Activité 1:
Reformulez sous forme de liste le paragraphe de l'article sur l'affaire Kistnen qui commence par « À une autre question de l'avocat de la famille Kistnen », en conservant ses faits principaux.
Activité 2:
D'après l'article sur l'affaire Kistnen, quelle substance a été décelée à forte dose dans le sang de Kistnen ?
Activité 3:
Poursuivez l'article sur l'affaire Kistnen à la suite de sa dernière phrase.

Passage fourni:
Des données disparues de chez MT?

Une interrogation de taille de l'avocat du Directeur des poursuites publiques (DPP), Me Azam Neerooa, et de Me Rama Valayden : pourquoi n'y a-t-il aucun appel ni SMS y compris des SMS automatiques venant d'Orange, entre le 18 septembre et le 16 octobre, le jour probable du décès de Kistnen ? On aura la réponse sans doute aujourd'hui. Cela concerne bien sûr le premier cellulaire de Kistnen sur lequel tout le monde le contactait. Au cas où ces échanges sont pro- duits, on saura avec qui il a parlé les jours précédant sa mort. En tout cas, à une question de Me Rama Valayden, Kiran Gokhool a avoué avec difficulté qu'il est possible d'exclure certaines données comme une période grâce à un paramétrage calibré.

À une autre question de l'avocat de la famille Kistnen, Kiran Gokhool a répondu que toute demande, par exemple le présent ordre du juge, est redirigée vers le département légal de MT. Gokhool précise que la demande est ensuite adressée à un certain V.C. qui extraie alors les informations demandées. Ces informations, rappelons-le, sont ensuite téléchargées sur un tableau Excel où les données, toujours selon Kiran Gokhool, pourraient être manipulées.

Une forte dose de péthidine dans le sang de la victime

L'avocat du parquet, Me Azam Neerooa, s'est surpassé hier. Grâce à ses questions bien cadrées et méthodiques, il a pu démontrer que ceux qui disaient que Kistnen s'est suicidé se sont grossièrement trompés. Même si le Dr Ananda Sunnassee a répété ce qu'il a écrit dans son rapport, à sa- voir que Kistnen serait mort d'un œdème pulmonaire, Me Azam Neerooa a voulu connaître les causes menant à un œdème pulmonaire en général et celui-ci en particulier. C'est alors que le médecin a dévoilé qu'une forte dose de péthidine a été décelée dans le sang de Kistnen.

Pour rappel, Me Rama Valayden en avait déjà parlé dès le début de l'enquête. On a appris que ce médicament est un puissant sédatif qui peut tuer un homme moyennement bâti en l'espace de six heures surtout si une overdose est administrée, comme ce fut le cas pour Kistnen. En tout cas, explique le Dr Sunnassee, elle rendra la personne qui en a reçu une forte dose complètement groggy.

Extrait de données:
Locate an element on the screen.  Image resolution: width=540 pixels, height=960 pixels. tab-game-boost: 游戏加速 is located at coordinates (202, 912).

Zone de réponse 1:
- Selon Kiran Gokhool, toute demande, par exemple le présent ordre du juge, est redirigée vers le département légal de MT.
- La demande est ensuite adressée à un certain V.C., qui extrait les informations demandées.
- Ces informations sont téléchargées sur un tableau Excel où, toujours selon Kiran Gokhool, les données pourraient être manipulées.

Zone de réponse 2:
De la péthidine.

Zone de réponse 3:
Est-il possible que c'est Kistnen lui-même qui se soit administré ce dangereux médicament qui n'est disponible qu'en hôpital et clinique ? Le médecin a renvoyé la cour à l'enquête policière car de son côté, dit-il, il ne peut que certifier les substances contenues dans le corps du défunt. Pressé de questions par Me Azam Neerooa, le médecin a reconnu finalement qu'il aurait été impossible pour Kistnen de s'injecter de la péthidine et s'immoler ensuite. Ce serait encore plus invraisemblable, a demandé non sans ironie l'avocat du parquet, que Kistnen après avoir pris une forte dose de pethidine, mette le feu aux cannes, circonscrive l'incendie avant de se jeter dans les flammes ?

Le Dr Sunnassee a reconnu que l'avocat avait raison car Kistnen était dans un tel état comateux qu'il n'aurait pas pu s'atteler à toutes ces tâches pour se suicider de cette manière atroce. Le médecin est d'accord pour avancer qu'il est possible que Kistnen respirait encore quand il fut immolé, car on a retrouvé des traces de fumée dans ses bronches. Mais on ne sait pas avec exactitude si c'est la péthidine ou le feu qui a causé l'œdème pulmonaire fatal.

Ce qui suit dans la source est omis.